» **Dados do exercício**:
::::::::

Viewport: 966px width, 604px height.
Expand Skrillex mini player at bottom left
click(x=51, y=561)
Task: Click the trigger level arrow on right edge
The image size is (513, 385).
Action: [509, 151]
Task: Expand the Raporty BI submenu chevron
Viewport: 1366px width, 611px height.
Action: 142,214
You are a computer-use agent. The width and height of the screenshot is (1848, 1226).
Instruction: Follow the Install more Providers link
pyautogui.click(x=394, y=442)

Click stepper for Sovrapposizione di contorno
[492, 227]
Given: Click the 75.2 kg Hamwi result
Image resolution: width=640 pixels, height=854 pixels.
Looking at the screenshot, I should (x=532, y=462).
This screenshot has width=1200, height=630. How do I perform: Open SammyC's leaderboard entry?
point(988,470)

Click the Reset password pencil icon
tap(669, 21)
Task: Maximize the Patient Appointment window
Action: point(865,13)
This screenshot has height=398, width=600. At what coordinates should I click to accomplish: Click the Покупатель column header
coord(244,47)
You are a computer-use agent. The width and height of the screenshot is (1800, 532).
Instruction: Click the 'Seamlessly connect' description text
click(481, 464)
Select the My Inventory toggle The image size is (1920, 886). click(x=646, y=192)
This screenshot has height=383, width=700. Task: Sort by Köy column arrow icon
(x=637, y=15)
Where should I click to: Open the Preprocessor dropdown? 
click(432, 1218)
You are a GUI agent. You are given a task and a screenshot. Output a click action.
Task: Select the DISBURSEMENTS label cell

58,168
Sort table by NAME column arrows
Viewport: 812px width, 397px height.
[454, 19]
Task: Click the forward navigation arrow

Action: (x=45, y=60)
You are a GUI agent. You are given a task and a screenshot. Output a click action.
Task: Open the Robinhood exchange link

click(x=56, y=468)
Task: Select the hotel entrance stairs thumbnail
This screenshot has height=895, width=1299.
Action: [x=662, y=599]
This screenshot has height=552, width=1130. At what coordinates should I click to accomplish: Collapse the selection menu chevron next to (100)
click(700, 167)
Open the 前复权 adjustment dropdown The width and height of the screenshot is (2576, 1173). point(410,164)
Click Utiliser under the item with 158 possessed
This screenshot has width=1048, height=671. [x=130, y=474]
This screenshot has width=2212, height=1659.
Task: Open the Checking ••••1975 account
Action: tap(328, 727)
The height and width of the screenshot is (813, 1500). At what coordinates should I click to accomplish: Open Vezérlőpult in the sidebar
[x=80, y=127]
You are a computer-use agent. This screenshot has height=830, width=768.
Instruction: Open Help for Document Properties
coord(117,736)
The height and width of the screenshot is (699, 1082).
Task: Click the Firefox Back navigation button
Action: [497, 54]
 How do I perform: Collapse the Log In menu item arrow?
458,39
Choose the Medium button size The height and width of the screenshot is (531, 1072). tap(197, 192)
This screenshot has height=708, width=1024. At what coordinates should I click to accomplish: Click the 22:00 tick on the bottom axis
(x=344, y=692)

::::::::

» **Enunciado da tarefa**: Transcreva sem nenhuma alteração as linhas dos dados desde a primeira até a linha que contém "Looking at the", inclusive. Não inclua nenhuma outra linha.

» **Resposta completa**:
Viewport: 966px width, 604px height.
Expand Skrillex mini player at bottom left
click(x=51, y=561)
Task: Click the trigger level arrow on right edge
The image size is (513, 385).
Action: [509, 151]
Task: Expand the Raporty BI submenu chevron
Viewport: 1366px width, 611px height.
Action: 142,214
You are a computer-use agent. The width and height of the screenshot is (1848, 1226).
Instruction: Follow the Install more Providers link
pyautogui.click(x=394, y=442)

Click stepper for Sovrapposizione di contorno
[492, 227]
Given: Click the 75.2 kg Hamwi result
Image resolution: width=640 pixels, height=854 pixels.
Looking at the screenshot, I should (x=532, y=462).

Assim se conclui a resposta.